SearchUnify can index the data stored in your Salesforce org, including the data on Service Cloud, Sales Cloud, and Community Cloud.

You can choose to index all the objects and make them searchable, or you can limit indexing to selected objects. Within an object, you can choose to index all the fields or some fields.

Note: You cannot add a Salesforce org more than once as a content source and connect the content sources with a search client. The recommended method is to index multiple objects from an org. Then you can make object A searchable on a search client and object B searchable on another search client.

This article shows how to set up your Salesforce org for indexing.

Prerequisites

Licenses

  • Salesforce Platform license.
  • Knowledge User license if you are attempting to index articles
  • Right set of permissions; see the Permissions Chart for details

Permissions Chart

Type Sub-Type Name Use
Profile-Level Permission Administrative Permissions API Enabled* Mandatory to call Salesforce APIs by making a user an API user.

View Setup and Configuration*

OR

Assign Permission Sets*

OR

Manage User*

Either is mandatory to crawl Salesforce permissions or access control settings.
View All Data Index feed items.
1. Used only when the goal is to index feed items.
Manage Data Categories Index data categories.

1. Preferred: In Default Visibility Settings, select the default visibility for the categories in Category Group Visibility to All Categories.
2. Acceptable: If Category Group Visibility is set to Custom, then before sharing with us, assign the user the role, permission sets, and profile needed to index data categories.
General User Permissions Manage Articles*

Mandatory permission for indexing and removing article drafts.

1. Used when the goal is to index articles and drafts.

2. Used when the goal is to update the index by removing archived articles and drafts.

Manage Cases Index cases.
Standard Object Permissions Read Index only the objects with the Read permission.
Article Type Permissions Read

Index only the articles with the Read permission

Community Members   Community Member

Index navigational topics on a community.

1. Before sharing the user, ensure that its profile is a member of the community.

Establish a Connection

  1. Navigate to Content Sources and click Add New Content Sources.

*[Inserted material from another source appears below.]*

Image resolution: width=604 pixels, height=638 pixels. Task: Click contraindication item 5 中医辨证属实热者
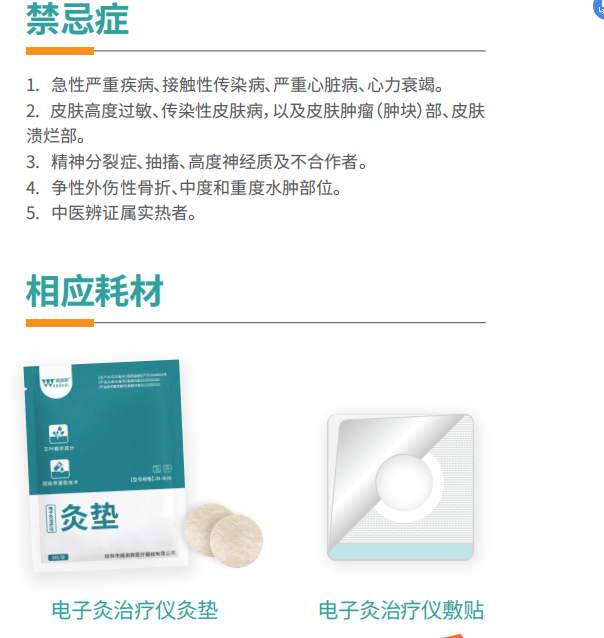(111, 213)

  1. Give your content source a name.

  2. In Client Url, select Sandbox to index data from a sandbox org and select Production to index data from a production org.

  3. Select the content languages. If your knowledge base hosts articles in more than one language, then specify them all in Language. After selecting the languages, click Connect.

  4. If you are already logged into Salesforce in another tab, you will be greeted by a "Connection Succeeded" message. Click Next.

Note: It's essential to establish a connection again when the user who did it the first time is deleted from the Salesforce org. Establishing a connection isn't necessary after changing your password Salesforce.

Re-Connect

An admin can edit a Content Source for multiple reasons, including:

  • To reauthenticate

  • To fix a crawl error

  • To change frequency

  • To add or remove an object or a field for crawling

When a Content Source is edited, either a Connect or a Re-Connect button is displayed.

Case 1: When the Connect button is displayed:

When the Connect button is displayed if the Content Source authentication is successful. Along with the button, a message is displayed There are no crawl errors and the Content Source authentication is valid.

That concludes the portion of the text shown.